Copy the lines between the one holding "You are a computer-use" and the one holding "coord(182,431)", inclusive, switching "specialists" to "experts" and changing nothing else. Return only those lines, without the pictures.
--- START OF SUPPLIED DATA ---
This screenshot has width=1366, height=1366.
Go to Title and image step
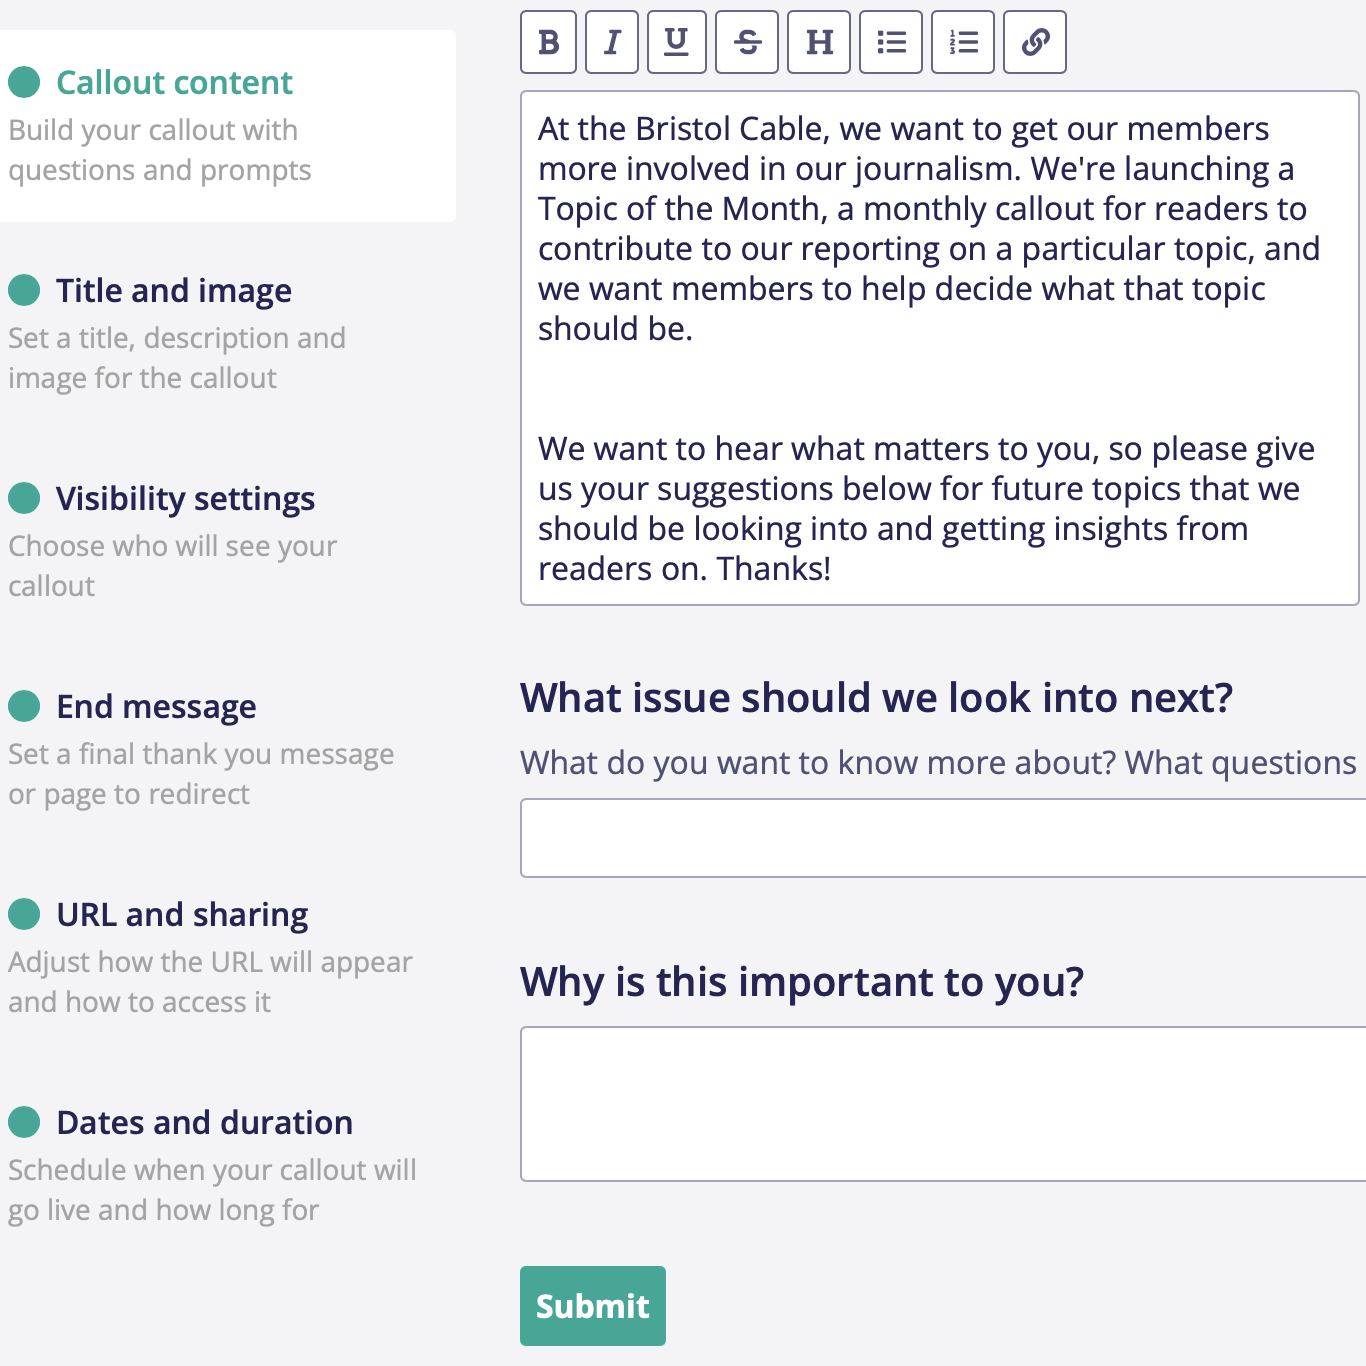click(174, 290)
--- END OF SUPPLIED DATA ---
--- START OF SUPPLIED DATA ---
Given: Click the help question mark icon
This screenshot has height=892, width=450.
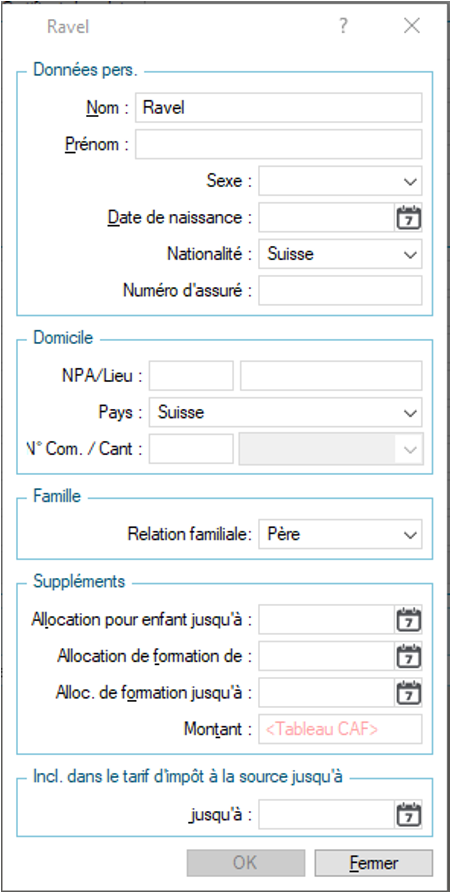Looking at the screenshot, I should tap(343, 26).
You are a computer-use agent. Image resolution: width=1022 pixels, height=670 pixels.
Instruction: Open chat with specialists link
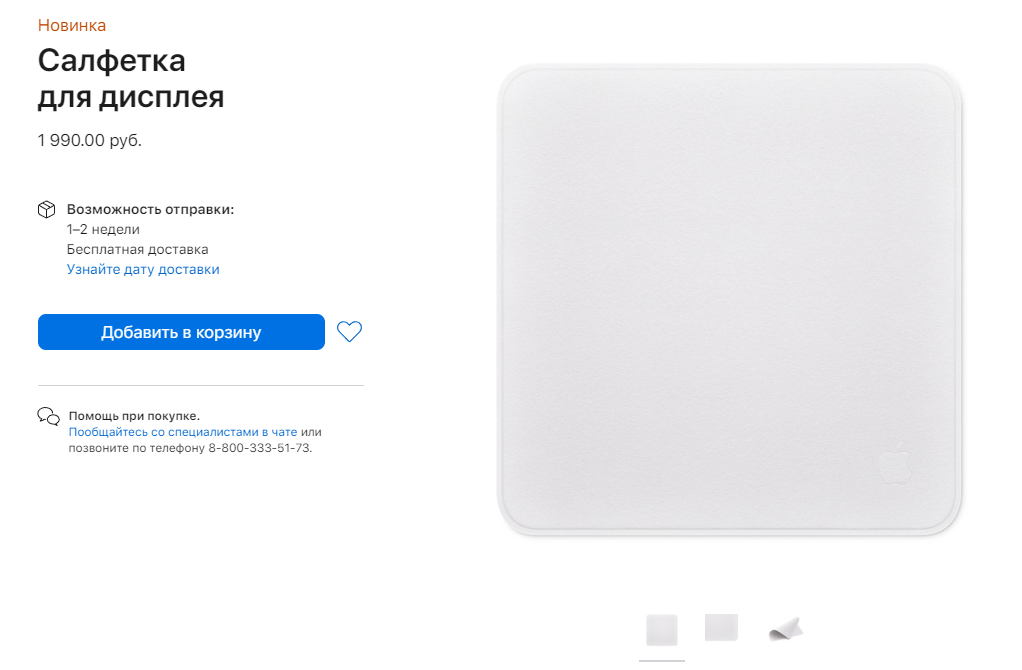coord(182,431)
--- END OF SUPPLIED DATA ---
#### SOLUTION BELOW
You are a computer-use agent. Image resolution: width=1022 pixels, height=670 pixels.
Instruction: Open chat with experts link
coord(182,431)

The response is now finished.